近年、国内の政治情勢などを背景に、日本の不動産を購入して日本に移住する中国人が増えています。法務省の在留外国人統計(2023年12月調べ)によると、在日中国人が最も多く住む地域が東京都で26万2340人、在日中国人総数が82万1838人なので、その約32%が東京都に居住していることになります。23区で中国人が最も多いのは江東区です。街の雰囲気や生活のしやすさが中国人に好まれている亀戸はとくに人気があります。また、豊洲のタワーマンションを購入する中国人が多いことなども、その理由と考えられます。
韓国人が最も多い区は、日本最大のコリアンタウン「新大久保」がある新宿区です。近年、韓国のファッションや飲食、エンタメなどの韓国カルチャーが若い世代に好まれ人気です。そんな韓国を身近に味わえる新大久保には、多くの韓国好きな人々が訪れ賑わいを見せています。ここに最大のコリアンタウンが形成されるに至る背景には、1948年(昭和23年)に在日韓国人により設立されたチューインガムの製造販売会社「ロッテ」が、新大久保駅付近に工場を移転したことが起源であると言われています。

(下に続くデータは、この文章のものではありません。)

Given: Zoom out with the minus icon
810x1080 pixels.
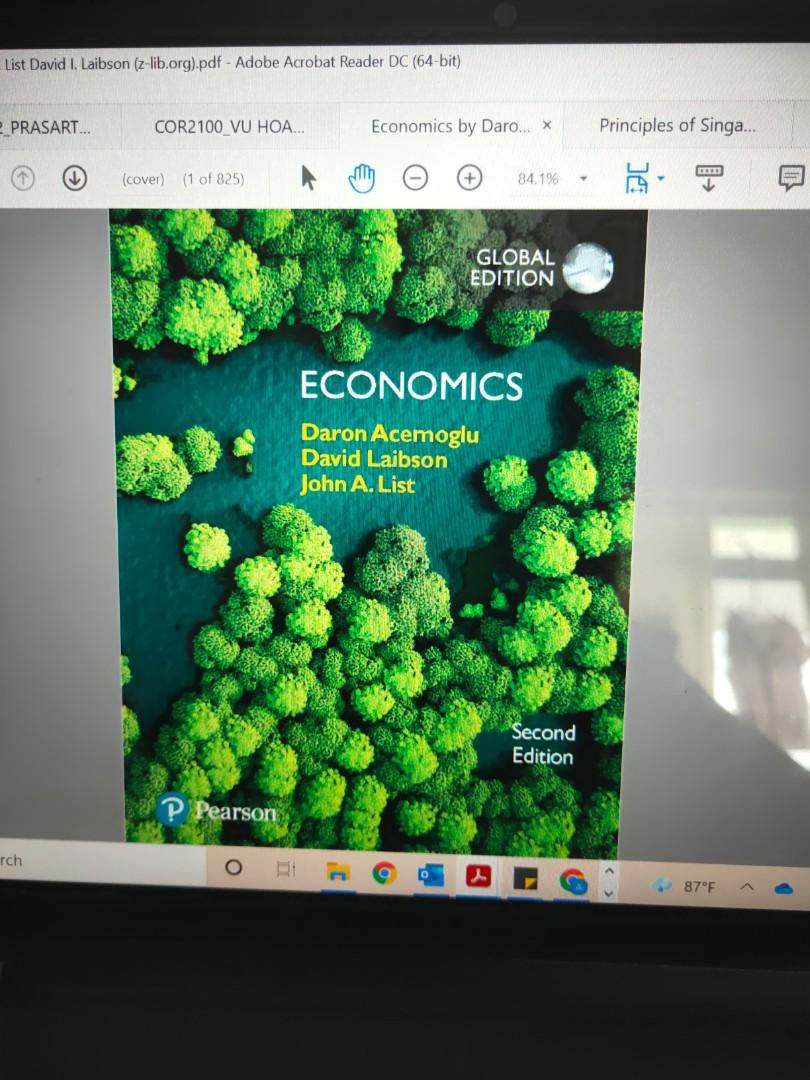Looking at the screenshot, I should point(415,178).
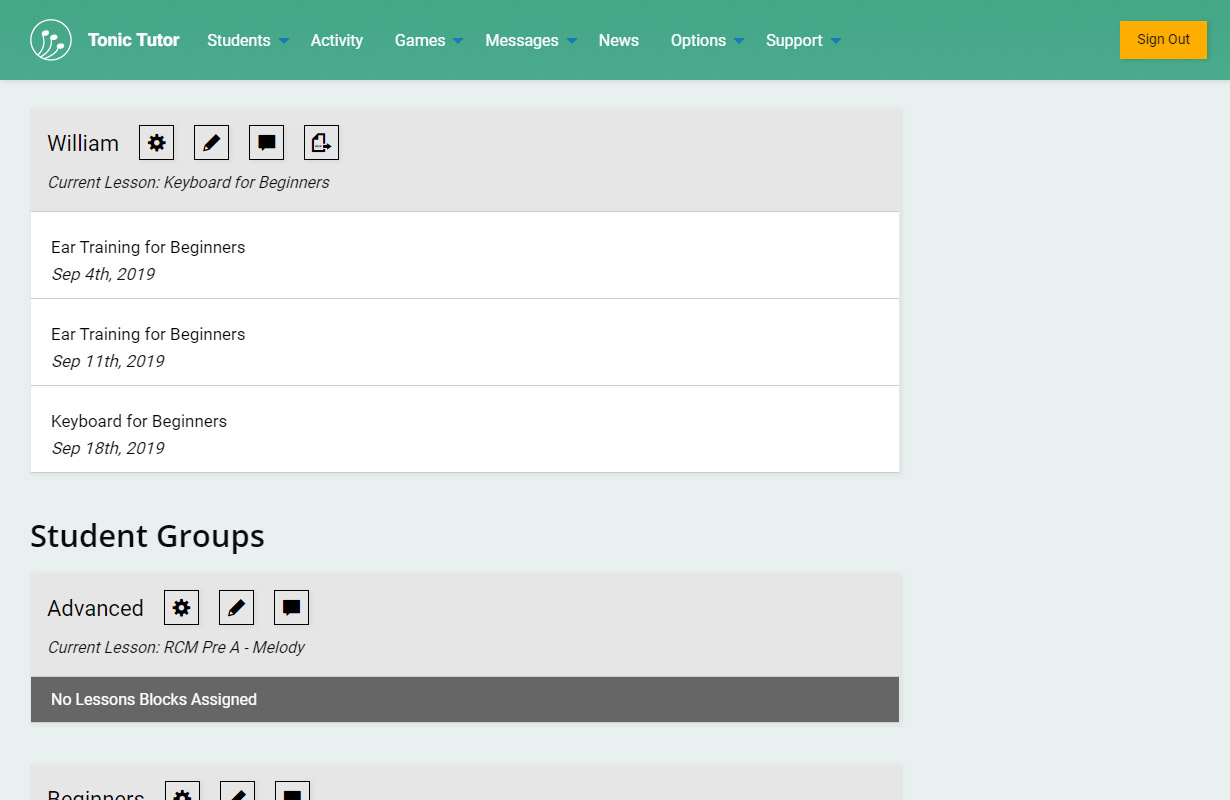
Task: Open the Messages dropdown menu
Action: (x=530, y=40)
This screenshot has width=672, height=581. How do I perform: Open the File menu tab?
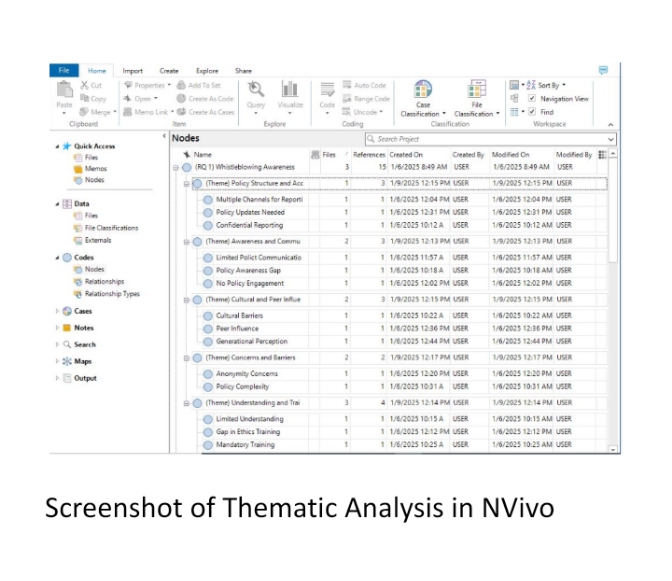tap(63, 71)

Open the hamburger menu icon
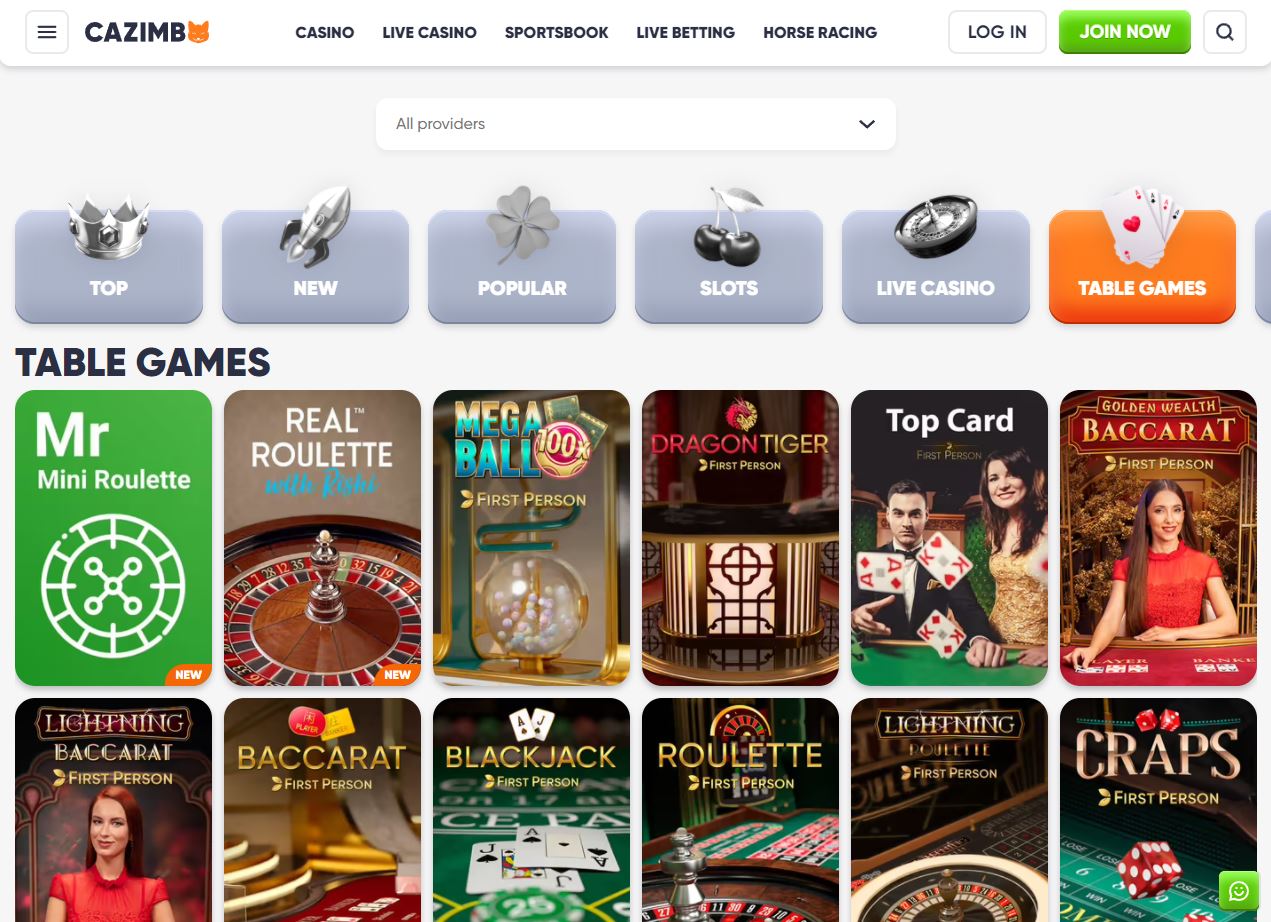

韓国人が2位を逃した2区の一つ、豊島区の2位はミャンマー人です。かつて大塚駅周辺にベトナム人コミュニティが形成されていましたが、その一部が他の地域へ移転したため、空いたスペースにミャンマー人コミュニティが根付いて成長していったという背景があります。今では、リトルヤンゴンと言われる新宿区高田馬場より人口が多くなっています。
もう一区が江戸川区で、2位はインド人です。この江戸川区に国内最多のインド人が集まるきっかけとしては、コンピュータの「2000年問題」に対応するため、インドからシステムエンジニアが来日し、IT企業が集まる都心のオフィス街にアクセスの良い西葛西周辺に居住し始めたという説が有力です。そこからインドの食材店やインターナショナルスクールが開設され、インド人コミュニティが形成されていきました。江戸川区とインドの関係を象徴するように、2024年7月29日、インド政府は江戸川区に友好と親善の証として、マハトマ・ガンジーの胸像を寄贈しました。
重要性の増す日本在住外国人との関係
外国人人口が増加することは、少子高齢化が進む日本において、労働力不足の解消に寄与します。特に若い外国人労働者の増加は、介護、建設、サービス業などの人手不足が深刻な業界での助けとなります。
その一方、外国人人口が増加していくことで、次のような問題の発生も懸念されます。
- 言葉の壁
- 文化的な違い
- 住宅問題
- 雇用の競争
- 社会的な孤立
日本語が話せない外国人が増えると、コミュニケーションの障害が発生しやすくなります。特に行政サービスや医療機関での対応が難しくなることがあります。
異なる文化や習慣を持つ人々が増えることで、誤解や摩擦が生じることがあります。特に地域社会での生活習慣や公共のルールに対する理解の違いが問題となることがあります。
外国人の増加に伴い、住宅の需要が増え、特に都心部での賃貸物件の競争が激化する可能性があります。これにより、家賃の上昇や住宅難が発生することがあります。
外国人労働者の増加により、特定の職業や業界での雇用競争が激化することがあります。これが国内の労働者に対する圧力となる可能性があります。
異文化環境での生活に適応できず、孤立する外国人が増えることがあります。これにより、精神的な健康問題や社会的な孤立感が深まることがあります。
東京の外国人人口増加には、適切な対応と支援が求められますが、その一方で多くのポジティブな影響をもたらす可能性もあります。これらの課題とメリットをバランスよく考え、共生社会の実現を目指すことが重要です。